# START OF Records for the exercise

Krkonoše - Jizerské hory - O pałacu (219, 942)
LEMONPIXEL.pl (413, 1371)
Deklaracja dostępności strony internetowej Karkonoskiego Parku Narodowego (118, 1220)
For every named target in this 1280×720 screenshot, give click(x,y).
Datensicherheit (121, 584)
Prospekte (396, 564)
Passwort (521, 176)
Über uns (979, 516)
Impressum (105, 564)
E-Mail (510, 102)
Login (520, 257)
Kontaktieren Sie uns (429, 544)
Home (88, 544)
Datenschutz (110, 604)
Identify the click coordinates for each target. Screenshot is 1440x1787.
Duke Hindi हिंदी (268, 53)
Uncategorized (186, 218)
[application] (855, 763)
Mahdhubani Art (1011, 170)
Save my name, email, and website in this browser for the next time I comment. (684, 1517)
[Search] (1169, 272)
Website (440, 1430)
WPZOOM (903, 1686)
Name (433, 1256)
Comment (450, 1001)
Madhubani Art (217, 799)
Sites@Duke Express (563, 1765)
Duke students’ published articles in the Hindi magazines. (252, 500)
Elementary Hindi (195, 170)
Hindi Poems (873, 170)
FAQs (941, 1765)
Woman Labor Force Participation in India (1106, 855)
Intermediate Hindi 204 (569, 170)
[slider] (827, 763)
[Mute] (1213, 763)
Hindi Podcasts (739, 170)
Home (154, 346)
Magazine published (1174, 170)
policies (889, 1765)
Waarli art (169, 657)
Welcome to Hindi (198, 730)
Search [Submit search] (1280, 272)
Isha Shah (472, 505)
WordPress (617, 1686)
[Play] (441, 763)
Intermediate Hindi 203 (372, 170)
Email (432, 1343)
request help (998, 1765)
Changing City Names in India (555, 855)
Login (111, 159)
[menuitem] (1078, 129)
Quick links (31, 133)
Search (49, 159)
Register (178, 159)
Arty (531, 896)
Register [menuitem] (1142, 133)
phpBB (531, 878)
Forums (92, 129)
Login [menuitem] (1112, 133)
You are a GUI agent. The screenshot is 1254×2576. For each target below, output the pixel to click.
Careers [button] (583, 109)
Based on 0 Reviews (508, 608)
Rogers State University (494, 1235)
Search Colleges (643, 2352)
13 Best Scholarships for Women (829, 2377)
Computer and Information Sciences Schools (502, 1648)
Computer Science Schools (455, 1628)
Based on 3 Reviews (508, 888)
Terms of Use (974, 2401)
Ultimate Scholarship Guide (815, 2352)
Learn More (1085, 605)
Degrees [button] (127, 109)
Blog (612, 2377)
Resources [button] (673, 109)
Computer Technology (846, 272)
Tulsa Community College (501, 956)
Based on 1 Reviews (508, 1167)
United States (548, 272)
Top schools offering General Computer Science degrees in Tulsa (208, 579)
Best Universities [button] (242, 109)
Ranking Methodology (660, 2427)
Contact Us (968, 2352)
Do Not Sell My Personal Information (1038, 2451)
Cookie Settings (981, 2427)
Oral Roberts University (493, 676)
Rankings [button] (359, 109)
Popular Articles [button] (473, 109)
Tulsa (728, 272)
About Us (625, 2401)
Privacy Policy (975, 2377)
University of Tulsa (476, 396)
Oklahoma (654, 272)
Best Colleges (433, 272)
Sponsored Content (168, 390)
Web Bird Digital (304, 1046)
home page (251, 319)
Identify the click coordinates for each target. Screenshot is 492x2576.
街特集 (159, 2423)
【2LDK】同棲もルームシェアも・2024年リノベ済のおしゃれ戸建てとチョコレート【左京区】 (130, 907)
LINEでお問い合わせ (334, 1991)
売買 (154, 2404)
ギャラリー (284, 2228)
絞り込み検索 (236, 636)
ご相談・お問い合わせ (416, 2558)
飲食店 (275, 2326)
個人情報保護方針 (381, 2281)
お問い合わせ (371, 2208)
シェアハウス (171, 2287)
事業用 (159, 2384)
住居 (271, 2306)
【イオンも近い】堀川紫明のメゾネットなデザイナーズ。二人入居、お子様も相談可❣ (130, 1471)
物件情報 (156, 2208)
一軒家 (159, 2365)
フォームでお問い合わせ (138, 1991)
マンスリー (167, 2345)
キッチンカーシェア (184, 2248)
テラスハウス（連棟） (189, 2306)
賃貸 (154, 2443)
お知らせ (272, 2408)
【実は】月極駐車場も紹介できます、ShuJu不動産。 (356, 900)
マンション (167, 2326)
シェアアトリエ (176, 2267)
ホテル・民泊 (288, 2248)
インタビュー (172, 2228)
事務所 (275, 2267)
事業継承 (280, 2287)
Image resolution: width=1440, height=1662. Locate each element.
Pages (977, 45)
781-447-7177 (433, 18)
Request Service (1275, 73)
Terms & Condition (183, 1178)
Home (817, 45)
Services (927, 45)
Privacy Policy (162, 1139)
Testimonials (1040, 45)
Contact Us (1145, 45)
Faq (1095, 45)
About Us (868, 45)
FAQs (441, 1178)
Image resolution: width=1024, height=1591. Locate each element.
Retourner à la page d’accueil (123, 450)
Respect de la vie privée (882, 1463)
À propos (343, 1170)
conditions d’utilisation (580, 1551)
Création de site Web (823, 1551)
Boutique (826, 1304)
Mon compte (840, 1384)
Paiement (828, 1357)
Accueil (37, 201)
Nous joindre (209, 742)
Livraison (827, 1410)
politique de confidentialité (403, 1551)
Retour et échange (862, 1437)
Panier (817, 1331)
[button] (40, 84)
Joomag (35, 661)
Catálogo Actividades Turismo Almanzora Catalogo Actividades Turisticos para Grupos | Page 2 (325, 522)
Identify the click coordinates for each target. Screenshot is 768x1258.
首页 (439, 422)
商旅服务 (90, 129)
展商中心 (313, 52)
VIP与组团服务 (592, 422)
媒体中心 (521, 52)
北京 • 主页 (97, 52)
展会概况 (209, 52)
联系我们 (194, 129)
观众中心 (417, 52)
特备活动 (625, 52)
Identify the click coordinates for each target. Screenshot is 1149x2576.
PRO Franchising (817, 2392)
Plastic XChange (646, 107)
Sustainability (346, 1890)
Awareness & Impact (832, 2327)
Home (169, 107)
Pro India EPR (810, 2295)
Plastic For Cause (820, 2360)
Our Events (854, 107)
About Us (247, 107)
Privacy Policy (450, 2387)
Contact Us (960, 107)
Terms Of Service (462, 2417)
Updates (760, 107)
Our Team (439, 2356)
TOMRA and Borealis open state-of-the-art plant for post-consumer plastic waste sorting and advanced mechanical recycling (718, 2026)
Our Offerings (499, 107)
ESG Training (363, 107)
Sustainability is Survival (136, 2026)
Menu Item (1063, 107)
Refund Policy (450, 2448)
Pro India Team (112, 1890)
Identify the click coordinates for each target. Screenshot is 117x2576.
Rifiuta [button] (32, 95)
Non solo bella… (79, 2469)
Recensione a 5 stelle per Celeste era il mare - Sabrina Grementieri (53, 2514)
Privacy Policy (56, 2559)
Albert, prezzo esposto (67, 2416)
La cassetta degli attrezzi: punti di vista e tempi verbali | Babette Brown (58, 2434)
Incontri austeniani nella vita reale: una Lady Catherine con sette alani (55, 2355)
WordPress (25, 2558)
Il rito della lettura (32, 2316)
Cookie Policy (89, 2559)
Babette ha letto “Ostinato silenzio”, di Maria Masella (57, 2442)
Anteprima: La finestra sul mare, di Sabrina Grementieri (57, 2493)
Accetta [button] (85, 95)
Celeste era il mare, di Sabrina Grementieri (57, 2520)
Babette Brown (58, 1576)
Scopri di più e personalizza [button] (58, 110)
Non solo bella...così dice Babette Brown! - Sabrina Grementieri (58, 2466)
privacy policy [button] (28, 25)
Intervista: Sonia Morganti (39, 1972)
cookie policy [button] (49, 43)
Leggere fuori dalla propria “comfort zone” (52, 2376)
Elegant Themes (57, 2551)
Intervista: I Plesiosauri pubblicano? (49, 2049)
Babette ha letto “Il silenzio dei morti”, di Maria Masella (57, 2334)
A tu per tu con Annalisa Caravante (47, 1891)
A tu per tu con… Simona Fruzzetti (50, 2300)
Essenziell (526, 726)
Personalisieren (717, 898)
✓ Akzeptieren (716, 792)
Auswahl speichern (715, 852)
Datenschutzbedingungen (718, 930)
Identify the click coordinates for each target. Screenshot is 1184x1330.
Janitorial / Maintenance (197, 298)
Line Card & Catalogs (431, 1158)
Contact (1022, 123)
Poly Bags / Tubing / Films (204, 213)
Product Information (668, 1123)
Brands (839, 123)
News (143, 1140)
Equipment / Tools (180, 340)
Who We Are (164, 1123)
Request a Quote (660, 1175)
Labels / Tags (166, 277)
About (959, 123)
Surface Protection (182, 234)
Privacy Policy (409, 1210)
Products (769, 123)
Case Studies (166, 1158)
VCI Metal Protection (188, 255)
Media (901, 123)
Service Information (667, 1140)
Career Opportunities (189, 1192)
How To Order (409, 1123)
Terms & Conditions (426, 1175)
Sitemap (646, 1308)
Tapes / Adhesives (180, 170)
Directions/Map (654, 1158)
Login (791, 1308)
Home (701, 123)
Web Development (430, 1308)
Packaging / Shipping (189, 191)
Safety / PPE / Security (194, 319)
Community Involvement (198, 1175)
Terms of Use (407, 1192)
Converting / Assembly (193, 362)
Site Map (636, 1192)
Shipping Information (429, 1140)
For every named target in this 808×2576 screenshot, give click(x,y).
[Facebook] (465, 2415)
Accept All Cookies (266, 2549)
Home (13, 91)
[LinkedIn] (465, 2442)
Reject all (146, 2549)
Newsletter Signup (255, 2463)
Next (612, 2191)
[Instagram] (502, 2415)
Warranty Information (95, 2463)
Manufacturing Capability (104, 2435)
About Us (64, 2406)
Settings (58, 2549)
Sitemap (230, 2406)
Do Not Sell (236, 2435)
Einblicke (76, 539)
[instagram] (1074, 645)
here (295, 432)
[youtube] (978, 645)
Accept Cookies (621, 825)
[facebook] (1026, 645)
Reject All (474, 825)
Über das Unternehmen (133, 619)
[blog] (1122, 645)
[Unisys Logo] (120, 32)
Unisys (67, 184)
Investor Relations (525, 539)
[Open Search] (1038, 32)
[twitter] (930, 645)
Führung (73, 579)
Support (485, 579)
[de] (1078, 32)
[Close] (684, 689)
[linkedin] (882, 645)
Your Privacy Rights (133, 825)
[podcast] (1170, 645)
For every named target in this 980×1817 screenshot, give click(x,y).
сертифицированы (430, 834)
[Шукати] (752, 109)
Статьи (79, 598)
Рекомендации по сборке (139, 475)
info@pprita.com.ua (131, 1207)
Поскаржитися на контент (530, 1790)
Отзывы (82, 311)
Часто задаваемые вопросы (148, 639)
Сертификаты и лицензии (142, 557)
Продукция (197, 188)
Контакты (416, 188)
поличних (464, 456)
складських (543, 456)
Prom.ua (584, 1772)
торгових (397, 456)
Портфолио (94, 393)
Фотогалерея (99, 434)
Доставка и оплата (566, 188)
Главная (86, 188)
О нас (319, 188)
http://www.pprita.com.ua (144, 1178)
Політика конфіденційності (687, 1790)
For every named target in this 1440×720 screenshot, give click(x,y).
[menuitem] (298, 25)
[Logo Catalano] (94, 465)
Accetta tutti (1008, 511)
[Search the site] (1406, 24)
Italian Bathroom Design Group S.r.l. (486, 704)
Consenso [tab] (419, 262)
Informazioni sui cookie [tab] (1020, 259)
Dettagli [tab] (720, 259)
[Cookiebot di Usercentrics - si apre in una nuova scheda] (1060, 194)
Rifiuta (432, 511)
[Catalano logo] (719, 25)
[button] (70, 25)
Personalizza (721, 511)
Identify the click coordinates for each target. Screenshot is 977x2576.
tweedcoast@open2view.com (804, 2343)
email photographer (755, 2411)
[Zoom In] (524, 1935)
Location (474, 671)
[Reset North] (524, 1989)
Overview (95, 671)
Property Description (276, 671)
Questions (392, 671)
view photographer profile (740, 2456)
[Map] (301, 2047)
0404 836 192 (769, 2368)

# END OF Records for the exercise

▶ [What to produce]: Copy the items from the line with "Dettagli [tab] (720, 259)" through the end of the items, replacing "photographer" with "agent" and leaving everything else unchanged.

▶ [Response to the task]:
Dettagli [tab] (720, 259)
[Cookiebot di Usercentrics - si apre in una nuova scheda] (1060, 194)
Rifiuta (432, 511)
[Catalano logo] (719, 25)
[button] (70, 25)
Personalizza (721, 511)
Identify the click coordinates for each target. Screenshot is 977x2576.
tweedcoast@open2view.com (804, 2343)
email agent (755, 2411)
[Zoom In] (524, 1935)
Location (474, 671)
[Reset North] (524, 1989)
Overview (95, 671)
Property Description (276, 671)
Questions (392, 671)
view agent profile (740, 2456)
[Map] (301, 2047)
0404 836 192 (769, 2368)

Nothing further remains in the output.